Before active, yet involuntary, pushing begins there is a transition stage. It is rapid, constant, wave after wave of contractions without let up. The woman often loses her bearings, can feel panicky, wants to run away, feels nauseous, wants to throw up, doesn't think she can bear anymore. But she can and she will. She will breathe faster, meet each wave, pant, stay very, very focused, not run away from the intensity, but increase hers to match. She needs lots and lots of support during this brief and intense unrelenting wave of pain.
And then, when the body has expanded to it's full to allow this new life to emerge, there is a quiet, peaceful, restful time. We call this being "complete." A time to regroup before the hard work of really getting that baby out. Then this overwhelming force takes over. A woman can not fight it. She has to go with it and work with it in order to bring this new being into the light. It is active and all consuming. It's always two steps forward, one step back. If she fights it, there will be little progress and the baby may go into distress. Violent measures may be needed to forcefully rip the baby from the birth passage. If the woman listens to and works with her strong body urges to push the baby out, the baby will descend and be born. But, it's always two steps forward, one step back. Baby emerges, then slides back. Baby emerges, then back again. Finally, the baby emerges and does not retreat. One more push, just one more, and the head emerges.
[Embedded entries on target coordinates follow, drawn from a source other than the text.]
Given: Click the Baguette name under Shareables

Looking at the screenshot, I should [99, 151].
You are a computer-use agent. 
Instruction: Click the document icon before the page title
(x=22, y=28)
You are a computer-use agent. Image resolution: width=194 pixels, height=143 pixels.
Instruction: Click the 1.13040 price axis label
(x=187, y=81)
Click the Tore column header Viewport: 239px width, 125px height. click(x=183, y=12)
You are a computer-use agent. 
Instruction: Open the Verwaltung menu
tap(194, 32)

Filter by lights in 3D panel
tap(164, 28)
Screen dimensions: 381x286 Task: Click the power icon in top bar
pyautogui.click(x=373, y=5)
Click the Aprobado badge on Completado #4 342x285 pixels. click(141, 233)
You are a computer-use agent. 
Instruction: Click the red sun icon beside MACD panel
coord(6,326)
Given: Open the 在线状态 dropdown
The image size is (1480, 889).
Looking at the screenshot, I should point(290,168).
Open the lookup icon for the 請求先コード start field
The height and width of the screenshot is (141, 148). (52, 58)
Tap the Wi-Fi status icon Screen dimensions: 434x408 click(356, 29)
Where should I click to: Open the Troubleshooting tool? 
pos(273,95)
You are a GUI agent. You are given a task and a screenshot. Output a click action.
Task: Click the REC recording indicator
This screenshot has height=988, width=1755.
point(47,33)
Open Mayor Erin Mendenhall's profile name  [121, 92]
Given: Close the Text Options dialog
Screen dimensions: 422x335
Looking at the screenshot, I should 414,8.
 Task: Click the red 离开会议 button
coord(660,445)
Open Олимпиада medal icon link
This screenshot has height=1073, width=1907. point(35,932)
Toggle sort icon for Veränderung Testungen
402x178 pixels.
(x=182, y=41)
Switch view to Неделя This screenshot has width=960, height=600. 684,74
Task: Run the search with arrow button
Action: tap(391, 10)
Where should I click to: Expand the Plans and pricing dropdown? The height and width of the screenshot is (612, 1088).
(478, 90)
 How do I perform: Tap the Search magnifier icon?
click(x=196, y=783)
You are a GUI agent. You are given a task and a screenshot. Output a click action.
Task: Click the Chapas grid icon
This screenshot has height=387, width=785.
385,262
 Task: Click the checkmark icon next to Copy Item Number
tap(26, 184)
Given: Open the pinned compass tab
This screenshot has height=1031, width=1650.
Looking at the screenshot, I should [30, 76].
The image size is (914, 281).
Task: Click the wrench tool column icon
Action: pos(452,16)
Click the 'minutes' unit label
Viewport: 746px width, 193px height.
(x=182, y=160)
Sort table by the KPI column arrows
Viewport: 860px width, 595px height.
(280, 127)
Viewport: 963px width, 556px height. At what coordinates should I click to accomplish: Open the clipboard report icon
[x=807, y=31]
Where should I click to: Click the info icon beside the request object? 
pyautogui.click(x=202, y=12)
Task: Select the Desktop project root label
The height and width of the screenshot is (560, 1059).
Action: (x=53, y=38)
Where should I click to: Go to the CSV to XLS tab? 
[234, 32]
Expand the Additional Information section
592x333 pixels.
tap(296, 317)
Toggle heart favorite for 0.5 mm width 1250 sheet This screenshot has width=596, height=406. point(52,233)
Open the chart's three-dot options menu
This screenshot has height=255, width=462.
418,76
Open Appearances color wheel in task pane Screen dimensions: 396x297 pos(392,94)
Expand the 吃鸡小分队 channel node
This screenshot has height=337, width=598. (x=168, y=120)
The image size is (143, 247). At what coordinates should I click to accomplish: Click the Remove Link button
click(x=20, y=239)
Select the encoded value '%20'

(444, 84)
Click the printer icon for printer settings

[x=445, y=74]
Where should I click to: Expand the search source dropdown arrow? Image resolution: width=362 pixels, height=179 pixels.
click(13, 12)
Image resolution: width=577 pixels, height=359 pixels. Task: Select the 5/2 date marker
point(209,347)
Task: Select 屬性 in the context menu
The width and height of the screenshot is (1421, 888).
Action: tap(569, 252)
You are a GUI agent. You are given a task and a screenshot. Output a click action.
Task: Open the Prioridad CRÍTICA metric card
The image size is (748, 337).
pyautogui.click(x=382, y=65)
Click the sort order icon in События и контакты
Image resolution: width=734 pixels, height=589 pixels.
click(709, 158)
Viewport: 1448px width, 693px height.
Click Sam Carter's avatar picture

It is the most magical and most frightening moment. The head alone is visible. It is bluish grey, lifeless, not breathing. Caught in this moment between life and death. Then, another surge of energy and force and the entire body is expelled. A new life has been born.
Death, too, must be embraced for the transition to occur with grace and peacefulness. Breathing changes to meet each stage of the process. If death is not accepted, if one fights it, it becomes a gross, hideous anomaly. It is not dignified. If allowed, accepted, supported at each and every stage, it becomes just another passage from one existence into another. Yes, morphine is given to suppress the pain, but simultaneously it heightens the person's awareness of what is really important to them. They conserve and expend their energy purposefully, consciously according to the needs at the time. If one does not accept that the person is dying and tries to distract or carry on as usual, they impair the process and make it into an ugly phenomena. Acceptance, going with the flow of the moment, embracing the transformation turns it into something beautiful.
Living is the same. I do not do distraction well. I do not do avoidance well. I am a Doula. I am with a person, beside them, present for them, breathing with them, feeling with them. Embracing the pain of change, knowing that crisis is an inevitable part of the process, and that the opportunity for growing and creating a new life, a new reality is on the horizon, waiting to emerge. I can not do distraction with you. I am here to walk with you, to be by your side, to breathe with you, to face the situation and transform it and you into something new, more beautiful, stronger, wiser than before. It's just what I do.
This is the essence of being with a woman as she breathes life into the world. I do not want to lose those roots. That is the vision. That is the plan. To bring all my 50 years of wisdom forward and add to it new wisdom and experience.